WRITTEN INSTRUCTION
Recast the material below as a JSON list of strings, one string per line, with blank lines dropped. Leave the pictures out.

[Entries on target coordinates]
------------
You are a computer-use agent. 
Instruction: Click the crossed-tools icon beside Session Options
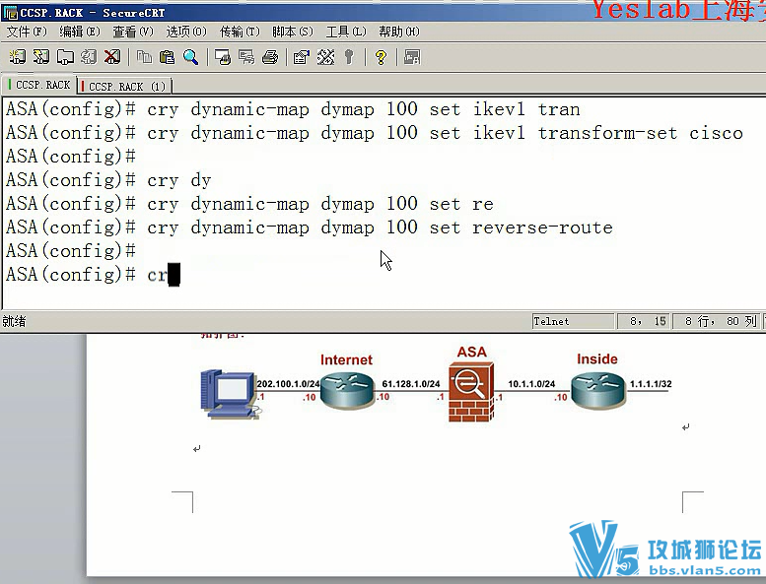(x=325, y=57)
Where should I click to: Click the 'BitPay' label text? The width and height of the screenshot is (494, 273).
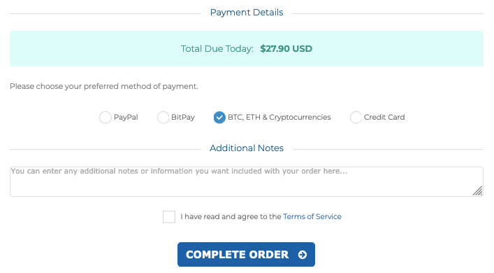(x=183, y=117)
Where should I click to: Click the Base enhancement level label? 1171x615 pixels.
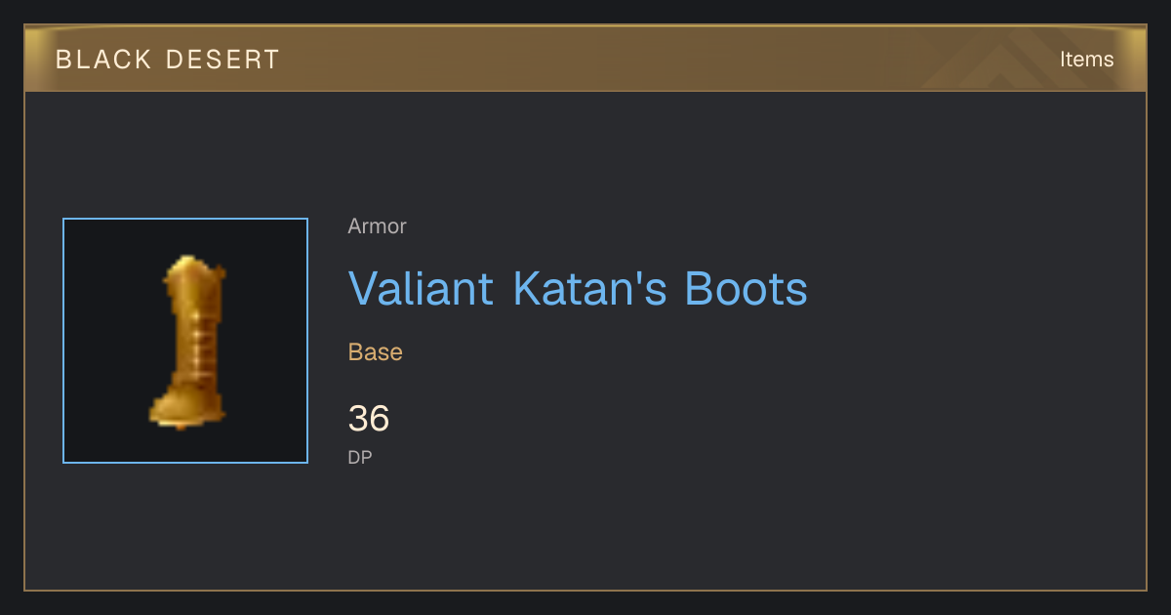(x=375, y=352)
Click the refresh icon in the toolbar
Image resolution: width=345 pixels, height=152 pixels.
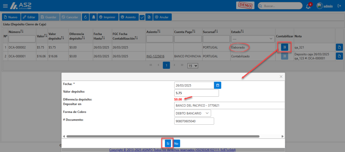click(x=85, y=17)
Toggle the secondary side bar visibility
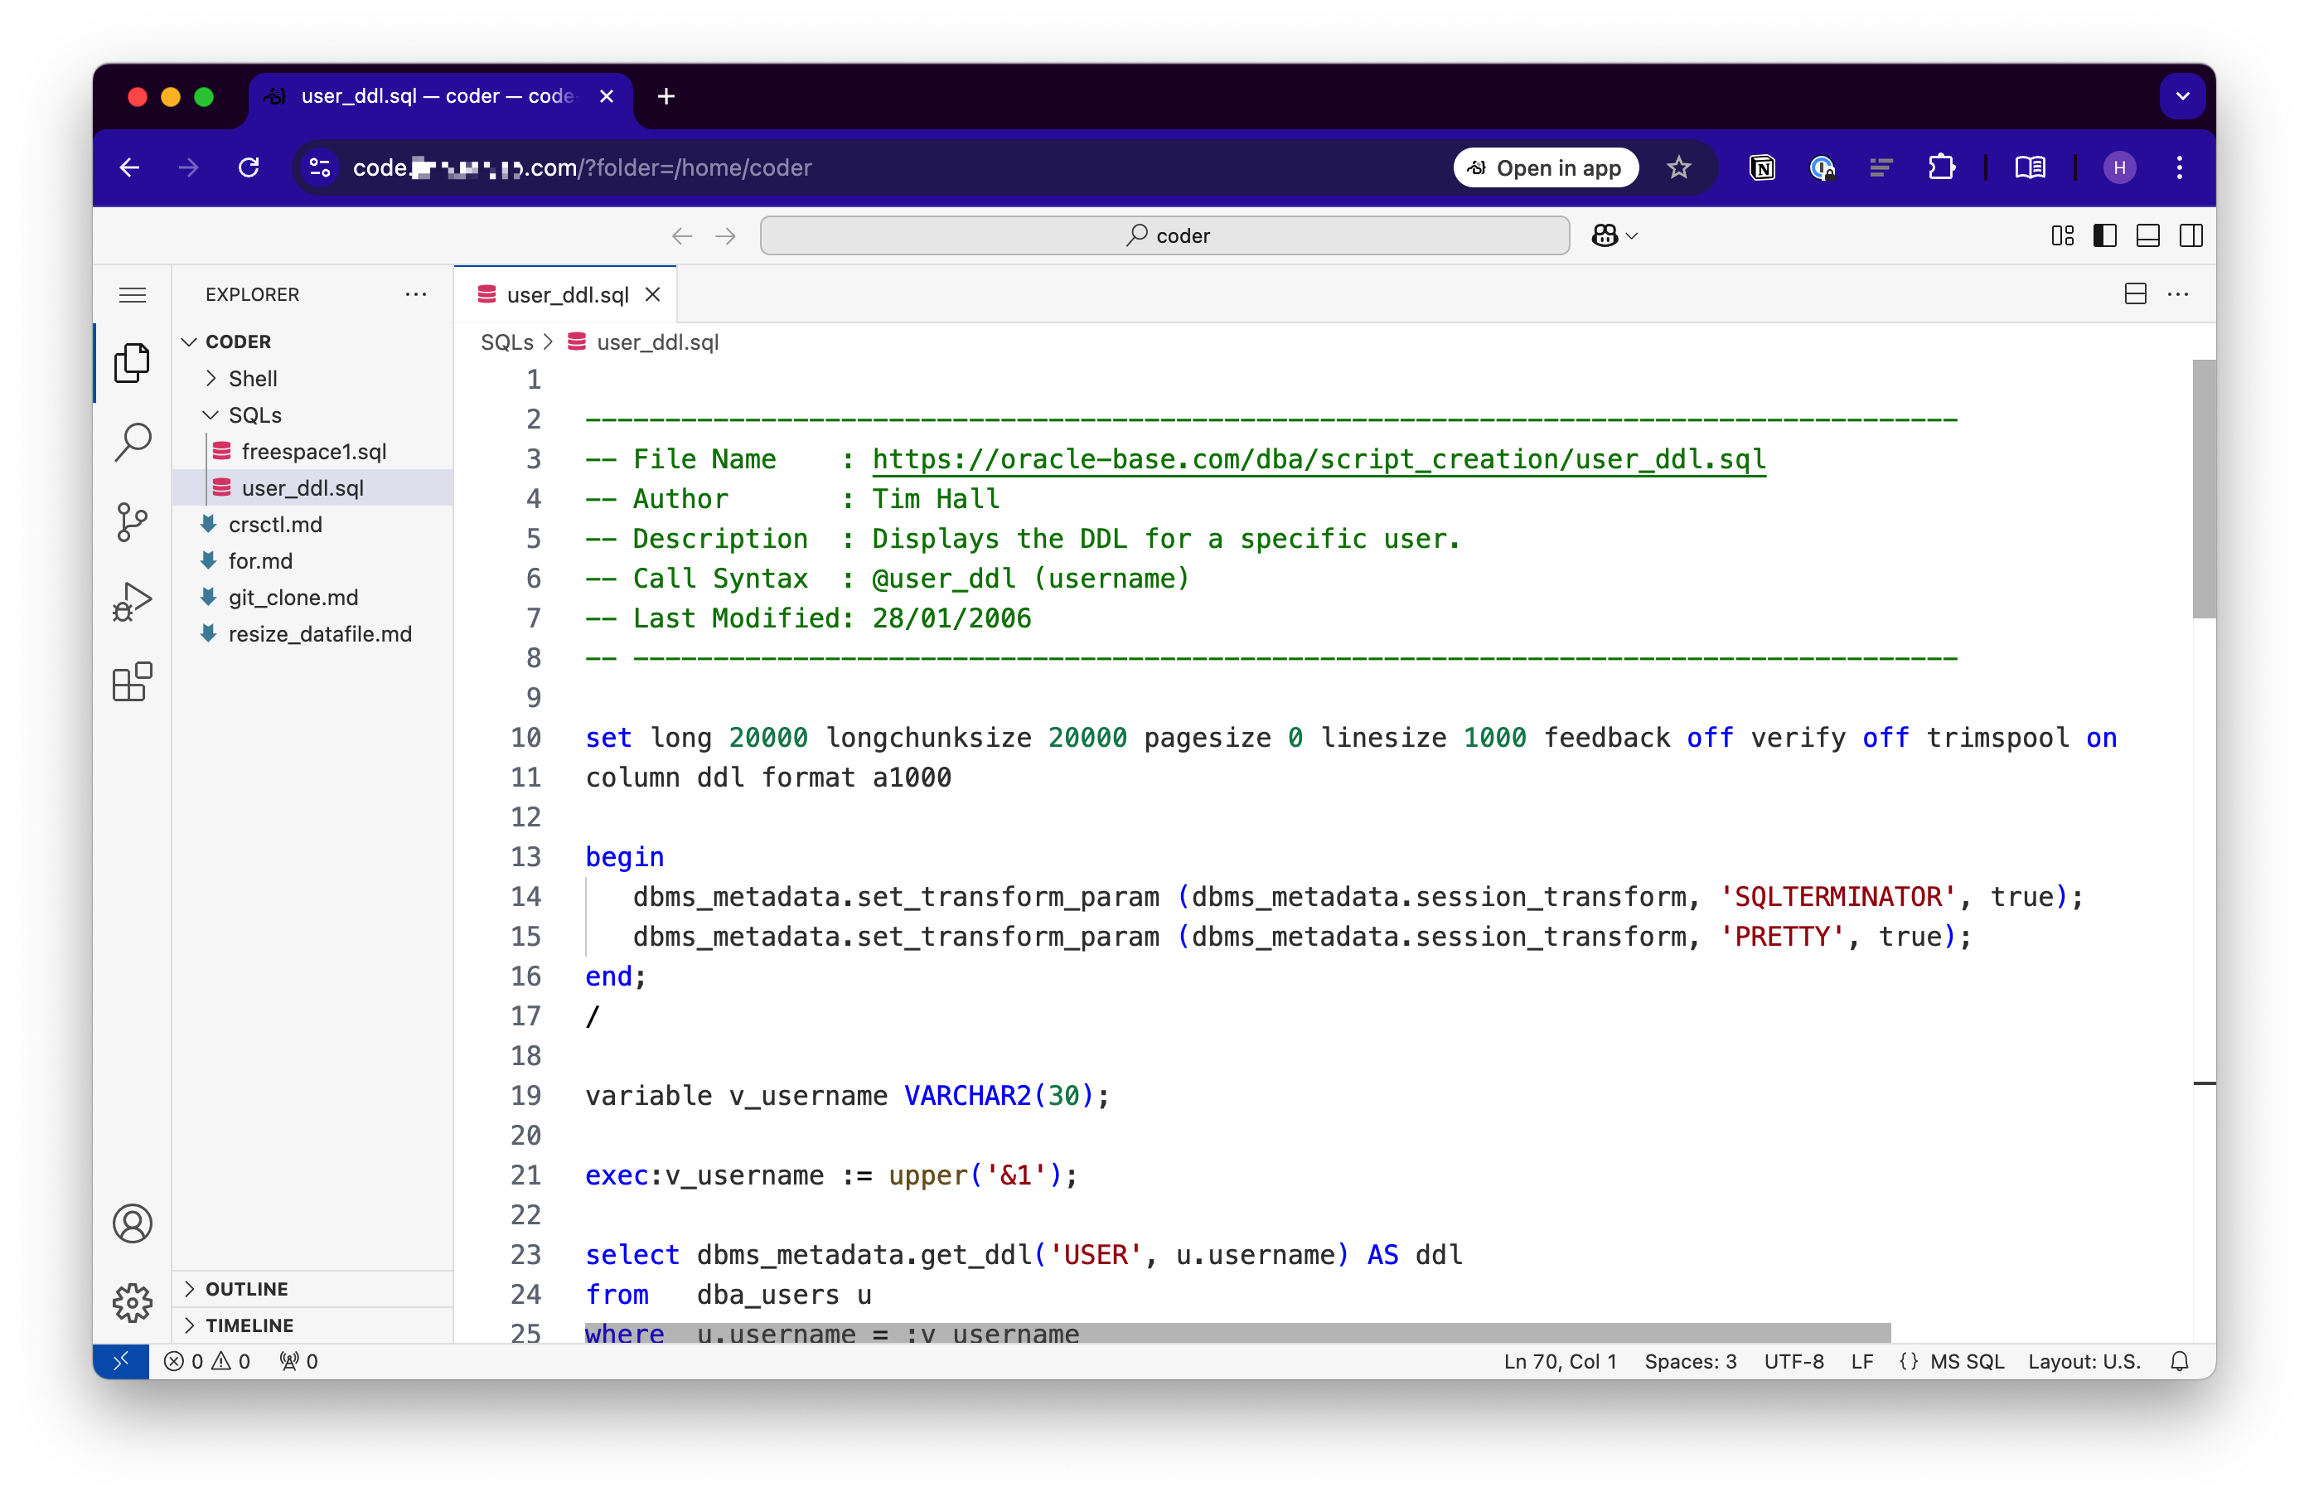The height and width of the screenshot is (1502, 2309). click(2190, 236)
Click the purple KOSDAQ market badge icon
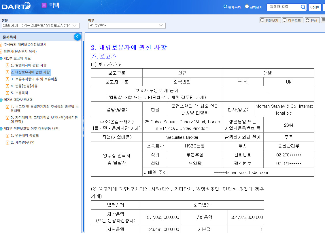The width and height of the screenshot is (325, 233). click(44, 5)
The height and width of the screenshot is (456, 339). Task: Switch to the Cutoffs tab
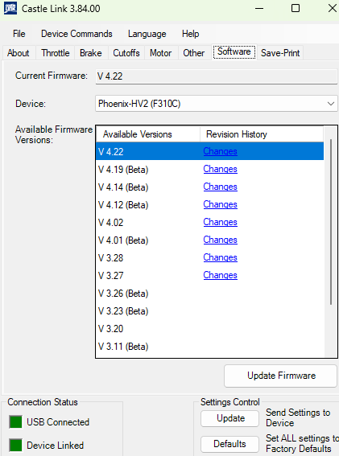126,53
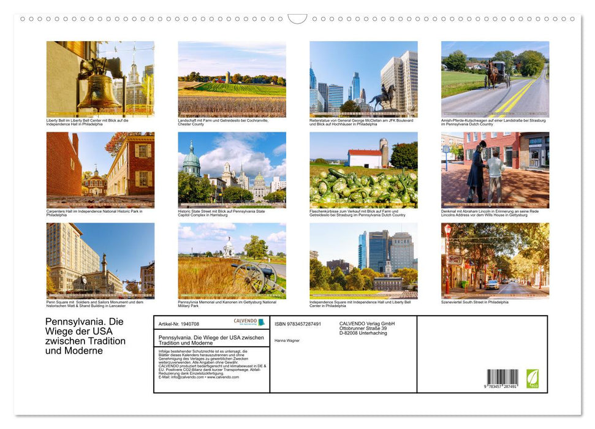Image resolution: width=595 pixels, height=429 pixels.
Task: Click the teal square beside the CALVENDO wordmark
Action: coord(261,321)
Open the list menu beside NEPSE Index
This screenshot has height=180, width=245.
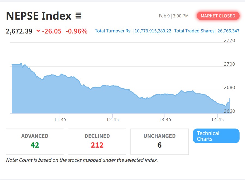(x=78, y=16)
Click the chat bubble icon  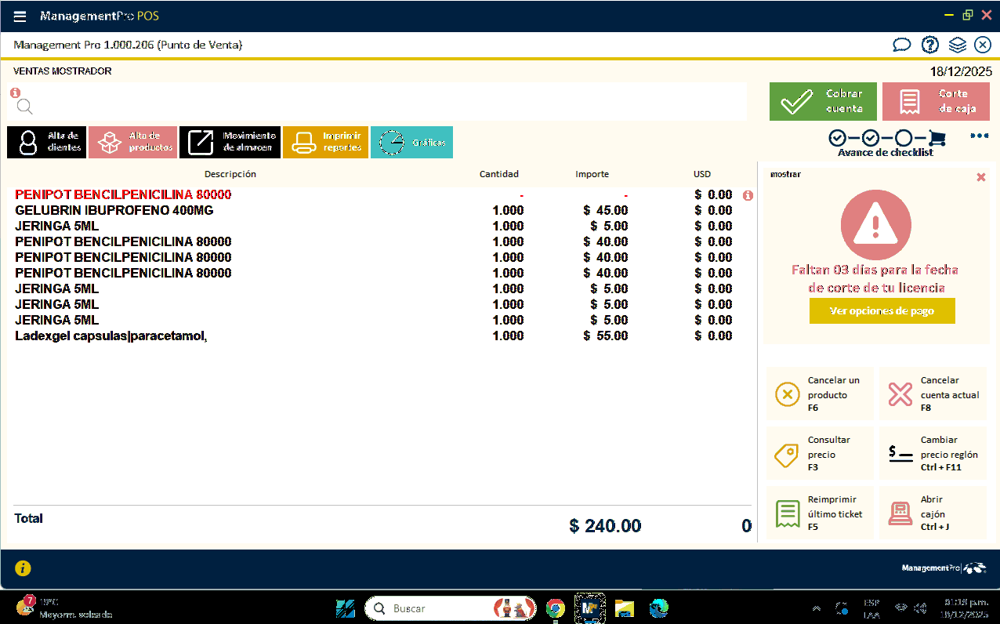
------------
PROBLEM SOLUTION
[
  "You are a computer-use agent. ",
  "Instruction: Click the crossed-tools icon beside Session Options",
  "(x=325, y=57)",
  "Where should I click to: Click the 'BitPay' label text? The width and height of the screenshot is (494, 273).",
  "(x=183, y=117)",
  "Where should I click to: Click the Base enhancement level label? 1171x615 pixels.",
  "(x=375, y=352)",
  "Click the refresh icon in the toolbar",
  "Image resolution: width=345 pixels, height=152 pixels.",
  "click(x=85, y=17)",
  "Toggle the secondary side bar visibility",
  "The height and width of the screenshot is (1502, 2309). click(2190, 236)",
  "Click the purple KOSDAQ market badge icon",
  "The width and height of the screenshot is (325, 233). click(44, 5)",
  "The height and width of the screenshot is (456, 339). Task: Switch to the Cutoffs tab",
  "126,53",
  "Image resolution: width=595 pixels, height=429 pixels.",
  "Task: Click the teal square beside the CALVENDO wordmark",
  "Action: coord(261,321)",
  "Open the list menu beside NEPSE Index",
  "This screenshot has height=180, width=245.",
  "(x=78, y=16)",
  "Click the chat bubble icon  "
]